By John Gruber
WorkOS: APIs to ship SSO, SCIM, FGA, and User Management in minutes. Check out their launch week.
Hartley Charlton, writing for MacRumors:
The ads are running in the New York Times, Wall Street Journal, and Washington Post, feature the headline “We’re standing up to Apple for small businesses everywhere.”
Earlier this year, Apple introduced a number of privacy changes that curb the ability of companies like Facebook to gather data on users and target adverts. In iOS 14, Apple has made the “Identifier for Advertisers,” used by Facebook and its advertising partners for ad targeting, an opt-in feature, providing more transparency for users who would prefer not to be tracked in apps and on websites. The update simply asks users if they want to agree to ad tracking or prevent cross-app and cross-site tracking to provide targeted ads.
iOS 14 also has a prominent “Tracking” section in the Privacy portion of the Settings app, where users can disable the option for apps to track them altogether. Even if this feature is toggled off, apps must still ask permission to track users across apps and websites owned by other companies, which is a blow to the silent ad-related tracking that has been going on behind the scenes.
And people say Facebook has hurt the newspaper advertising industry. They’re helping!
A full-page newspaper print ad for issue messaging has always had a weird target audience. Most full-page newspaper ads are trying to reach most of the people who read the paper. Full-page issue messaging ads are about reaching very specific demographics in a conspicuous way. But in today’s world, it’s kind of transparent whom Facebook is targeting here: old white politicians.
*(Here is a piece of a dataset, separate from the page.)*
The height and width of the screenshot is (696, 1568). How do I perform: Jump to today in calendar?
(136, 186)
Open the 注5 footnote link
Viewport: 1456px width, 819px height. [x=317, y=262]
I think it’s pretty clear what Facebook wants: they want mobile app privacy to go back to the Wild West days of a decade ago, when apps could get away with whatever was technically possible, with all data-hoovering invisible to users. They can get that on iOS only two ways: (a) if Apple changes its mind, or (b) if governments around the world force Apple’s hand, by declaring that Apple’s actions in the name of privacy are in fact the abuse of some made-up monopoly. Option (a) is not going to happen, so Facebook is going all-in on (b).
Here’s the thing. Apple isn’t blocking the ability for Facebook to personalize ads, in any way. Apple is just providing users with control over their own privacy. Users can easily choose to keep providing Facebook (and anyone else) with all the information they want. Or they can choose not to.
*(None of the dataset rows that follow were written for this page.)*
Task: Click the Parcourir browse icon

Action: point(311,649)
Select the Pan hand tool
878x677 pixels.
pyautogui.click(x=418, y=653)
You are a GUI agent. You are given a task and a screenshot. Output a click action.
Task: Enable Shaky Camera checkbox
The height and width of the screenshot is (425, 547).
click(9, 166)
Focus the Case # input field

Facebook sees Apple providing users with awareness of and control over their online privacy as Apple taking away from Facebook access to something that they believe they rightfully should have free and unfettered access to. This is no different than telemarketers feeling like you’re doing them wrong when you add your phone number to a do-not-call list.
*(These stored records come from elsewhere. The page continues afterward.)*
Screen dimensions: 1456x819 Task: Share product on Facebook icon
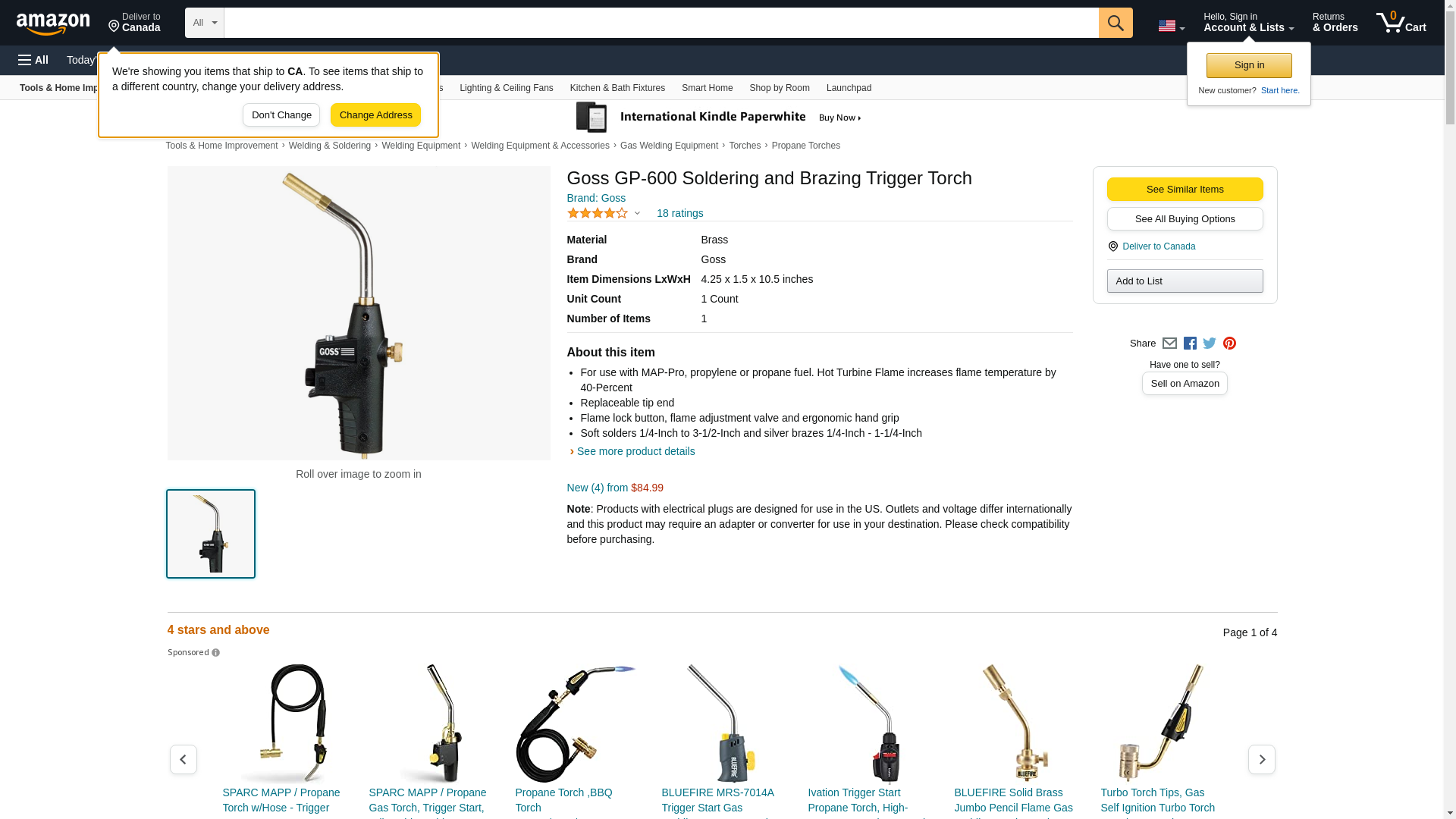(x=1190, y=344)
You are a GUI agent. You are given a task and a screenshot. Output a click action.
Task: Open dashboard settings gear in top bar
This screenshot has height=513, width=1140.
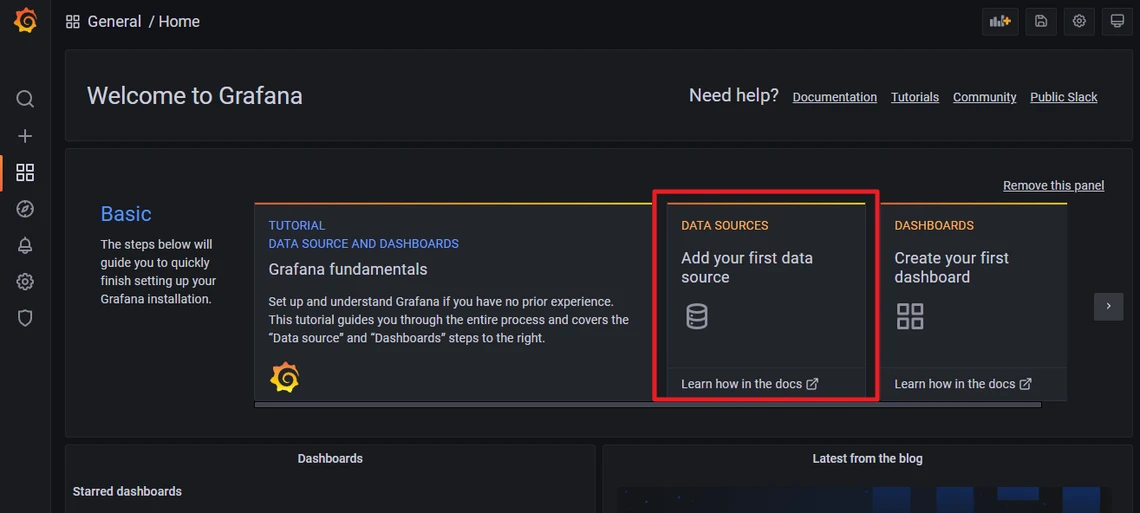click(x=1079, y=21)
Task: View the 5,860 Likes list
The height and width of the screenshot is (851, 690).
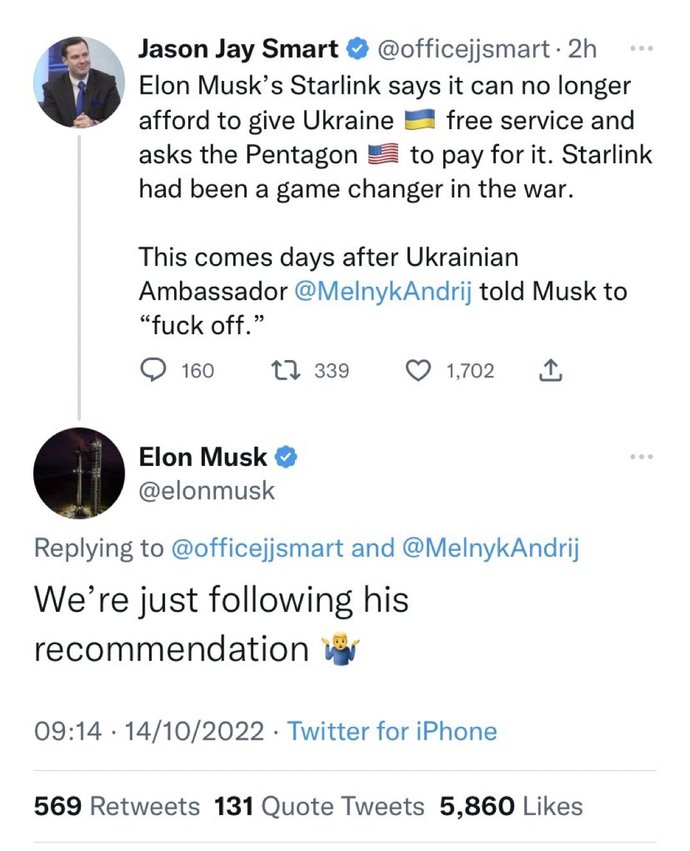Action: 511,806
I’ll repeat what I wrote in September:
Just because there is now a multi-billion-dollar industry based on the abject betrayal of our privacy doesn’t mean the sociopaths who built it have any right whatsoever to continue getting away with it. They talk in circles but their argument boils down to entitlement: they think our privacy is theirs for the taking because they’ve been getting away with taking it without our knowledge, and it is valuable. No action Apple can take against the tracking industry is too strong.